Tuesday, April 28, 2009

Second Mortgage Incentives

One big snag in Obama's housing plan has been the second mortgage issue. They can complicate or completely stop a refi. A second loan that must be contended with in order to stave off foreclosure. Since the original unveiling of the housing plan this past March, this one big issue has remained problematic. Well, today plan will be released. In the Wall Street Journal's article titled Obama to Unveil Incentives for Mortgage Servicers discusses some of what will be forthcoming. Let's take a look -

The Obama administration on Tuesday will unveil a fresh set of incentives for mortgage servicers to help strapped homeowners, a senior administration official told Dow Jones Newswires.

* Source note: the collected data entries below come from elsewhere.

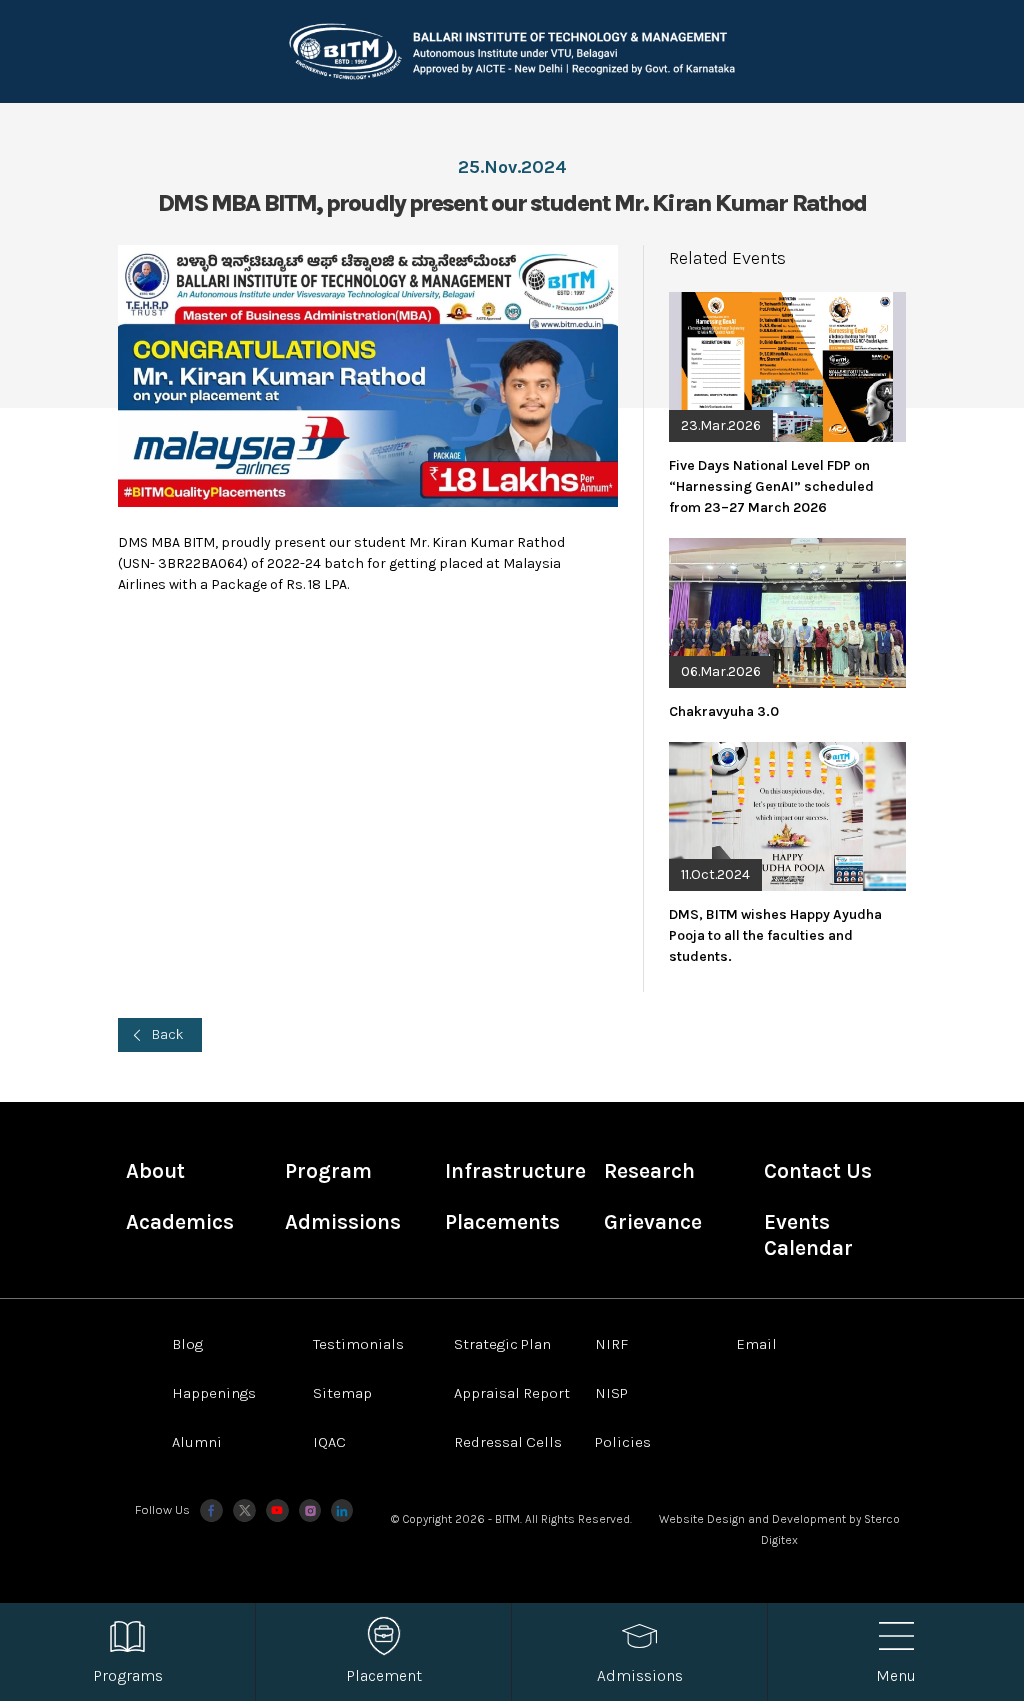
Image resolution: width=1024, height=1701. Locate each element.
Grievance (653, 1222)
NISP (611, 1393)
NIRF (611, 1344)
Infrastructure (515, 1171)
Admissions (343, 1222)
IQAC (329, 1442)
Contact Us (818, 1171)
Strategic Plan (502, 1344)
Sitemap (342, 1393)
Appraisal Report (512, 1393)
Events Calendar (808, 1235)
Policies (623, 1442)
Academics (180, 1222)
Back (168, 1034)
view (787, 405)
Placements (502, 1222)
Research (649, 1171)
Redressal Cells (508, 1442)
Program (328, 1171)
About (155, 1171)
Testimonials (358, 1344)
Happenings (214, 1393)
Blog (187, 1344)
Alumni (197, 1442)
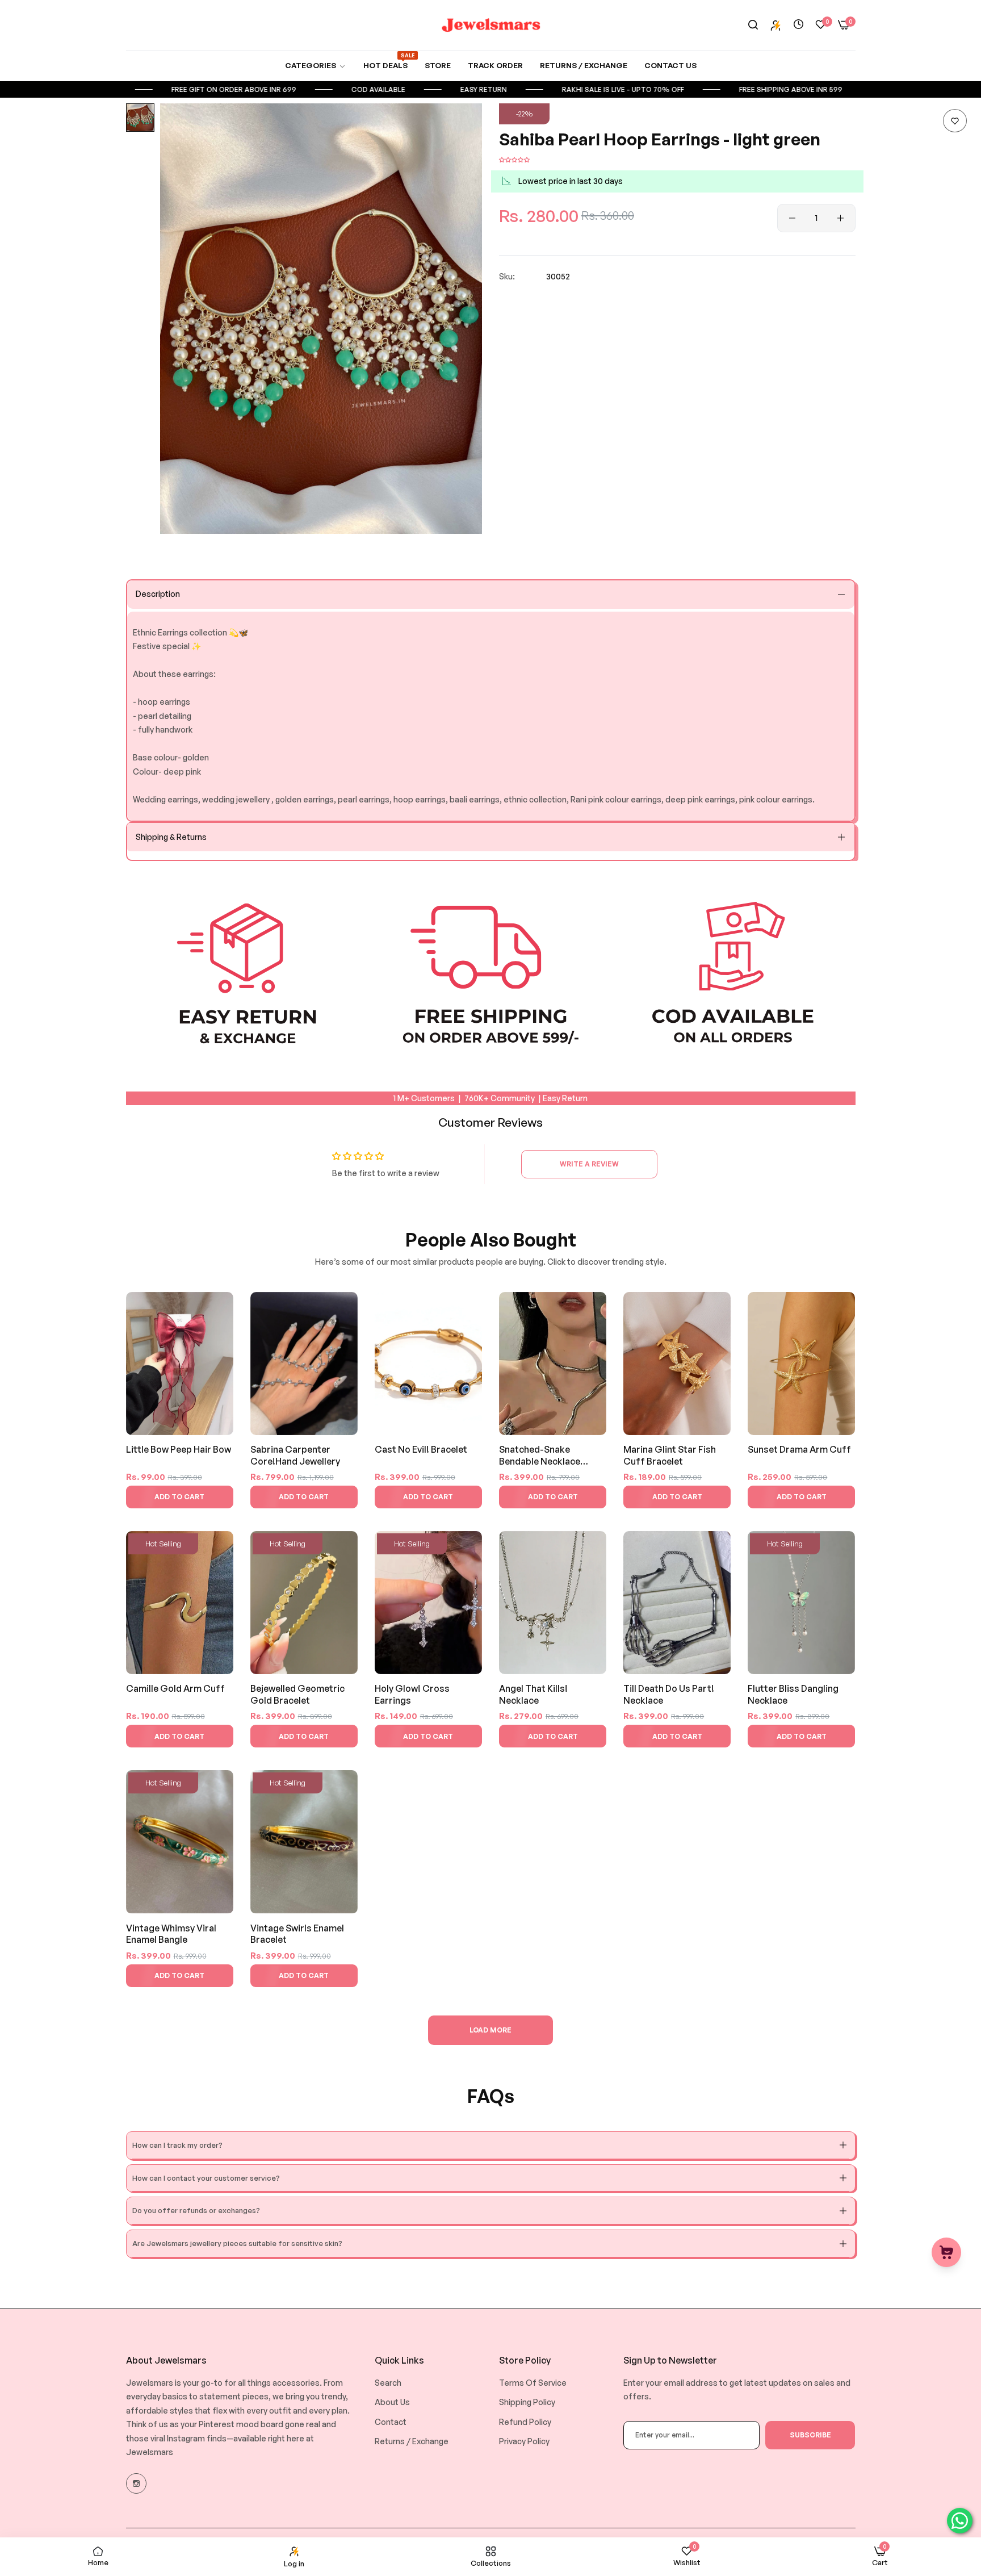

Under a new program, the government will pay mortgage servicers $500 upfront and $250 a year for three years for successfully modifying a second mortgage, such as home equity loan.

Separately, the administration will unveil a schedule of incentives for holders of second mortgages to extinguish those liens voluntarily, the official said.


The issue of second mortgages has been dogging policymakers ever since the onset of the foreclosure crisis. A large share of troubled borrowers also have a second mortgage on their home, which is typically owned by a different investor than the first mortgage. Such borrowers may not be able to afford their monthly payments if only the first mortgage is modified.

The administration's effort on second mortgages is also aimed at soothing the concerns of investors, who have been crying foul over the Obama housing plan's incentives for servicers. They argue the first mortgage shouldn't be modified if the second one is left untouched. They also contend the banks that dominate mortgage servicing are conflicted because they own more than $400 billion of second mortgages. Such banks stand to gain from modifying the first mortgage because the second mortgage is more likely to be repaid once the homeowner is saved from foreclosure.

We will be waiting to see what these incentives are. The financial incentives may be worth the closing of smaller lines and shakier clients. It is really hard to understand what the incentive for those lines that have well north of $100,000. Are lenders readily going to write-off any six figure or more mortgage? Whatever happens today this will still be a very mess issue.